21.08.2012  Die Stadt Hanover in New Hampshire bekommt von uns das Prädikat “ Hiker-friendly „. Schon als wir aus dem Wald herauskommen, stehen an jedem 2. Haus Trail Magic-Boxen. Dazu viele nette Angebote, Fahrdienste und Adressen mit Telefonnummern von Leuten, wo man kostenlos übernachten kann. Die Stadt selber hat ein ganz besonderes Flair : sehr viele Studenten, nicht zu groß, aber es gibt alles, was man braucht. Und die Einwohner hier lieben die Hiker ! Beim Outfitter bekommt man ein Gratis-Snickers, in der Pizzeria gibt es ein Stück Pizza für Hiker umsonst, gleich um die Ecke kann man sich einen kostenlosen Donut abholen. Und es gibt viele solcher Angebote, wir konnten gar nicht alles wahrnehmen. Das Seniorenzentrum bietet kostenlose Duschen und Wäsche-Service an. Ein besonderes Lob verdienen auch die Damen in der öffentlichen Bücherei, die unheimlich nett und hilfsbereit waren. Hier gibt es genug Computer für alle, ohne Zeitlimit, keiner schmeißt einen nach 30 oder 60 Minuten ´raus. Hier verbringen wir Stunden, telefonieren über Skype und erledigen unsere Internet-Sachen. Thomas kämpft sich den halben Tag durch Preis-Suchmaschinen und bucht schließlich unsere Flüge nach Deutschland für den 26. September. Von nun an gibt es keine Bummelei mehr, wir machen uns einen Plan für die Tagesdistanzen, an den wir uns soweit möglich auch halten müssen. Wir schlagen unser Zelt ganz in der Nähe in einem kleinen Waldstück auf. Während wir abends noch an einem Picknicktisch vor dem Supermarkt sitzen, läuft ein Stinktier ganz geschäftig über den Parkplatz und kommt dicht an uns vorbei.

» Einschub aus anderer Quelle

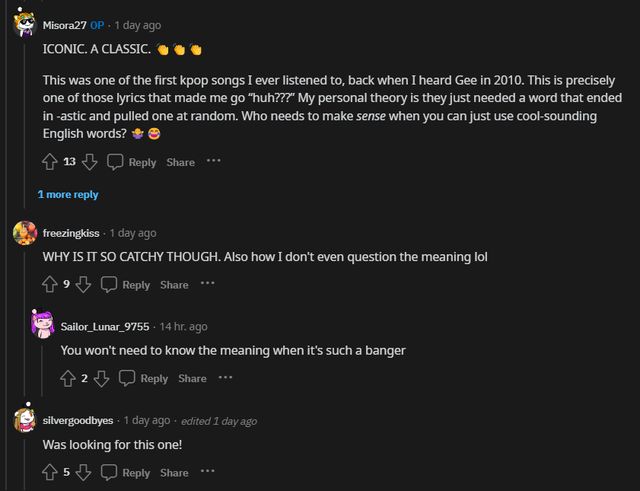640x491 pixels.
Task: Expand the 1 more reply link
Action: [x=68, y=194]
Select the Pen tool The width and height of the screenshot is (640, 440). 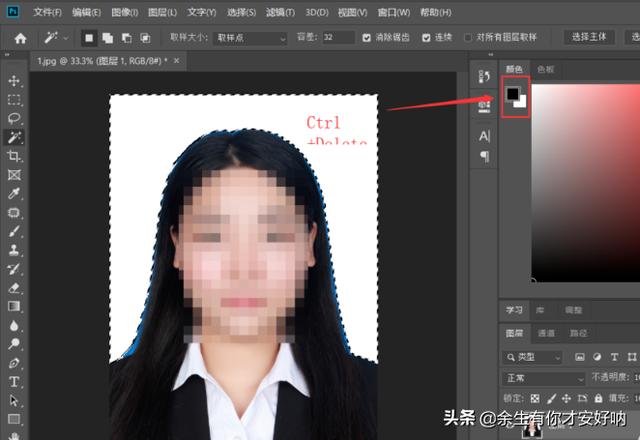14,363
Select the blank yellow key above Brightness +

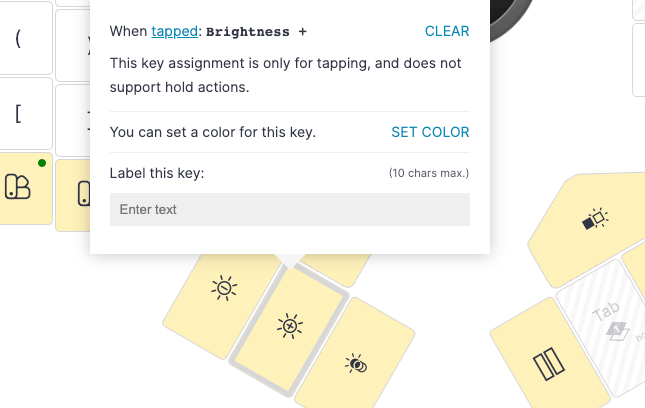336,269
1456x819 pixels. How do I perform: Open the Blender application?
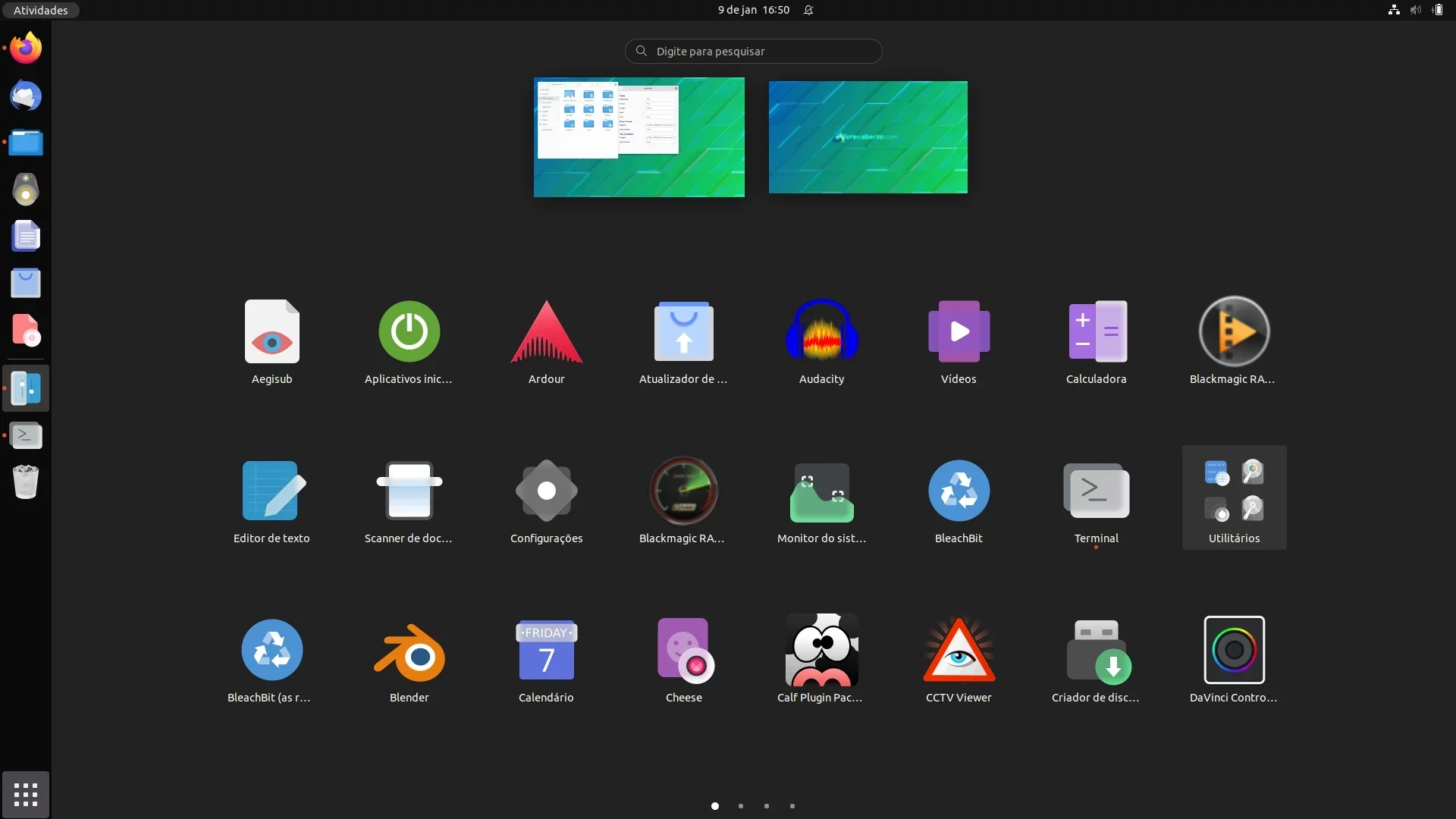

23.08.2012  Die ersten  richtig hohen Berge warten auf uns. Der Moose Mountain und der Holts Ledge beeindrucken uns mit ihrer Schönheit. Vor uns auf dem Trail steht ein braunes Reh und guckt uns mit großen Augen neugierig an. Bären gibt es hier offensichtlich auch wieder mehr, wie wir an den Kothaufen auf dem Weg erkennen können. Gegen Abend laufen wir einen Sidetrail zum Grundstück von Bill Ackerly, der laut unserem Buch ein Hiker-Freund sein soll. Er empfängt uns mit einem Eis auf seiner Veranda, wir können Soda bei ihm kaufen und unser Trinkwasser auffüllen. Bill führt ein Register über  seine Besucher, in dem wir uns mit Nr. 692 und 693 eintragen. Ein sehr netter, etwas kauziger ( oder vielleicht betrunkener ) Herr, der ausgerechnet heute seinen 85. Geburtstag feiert. Von dort aus steigen wir nochmal 2 Meilen auf bis zum Flach auf dem Lamberts Ridge. Dort finden wir einen Zeltplatz im Wald auf weichem Laub, zum Kochen gehen wir zurück zu einem Aussichtspunkt mit großen Felsen. Dort kann man herrlich unter sternenklarem Himmel und ohne Insekten sitzen. Tagesziel erreicht : 20,5 Meilen geschafft. Juchhu !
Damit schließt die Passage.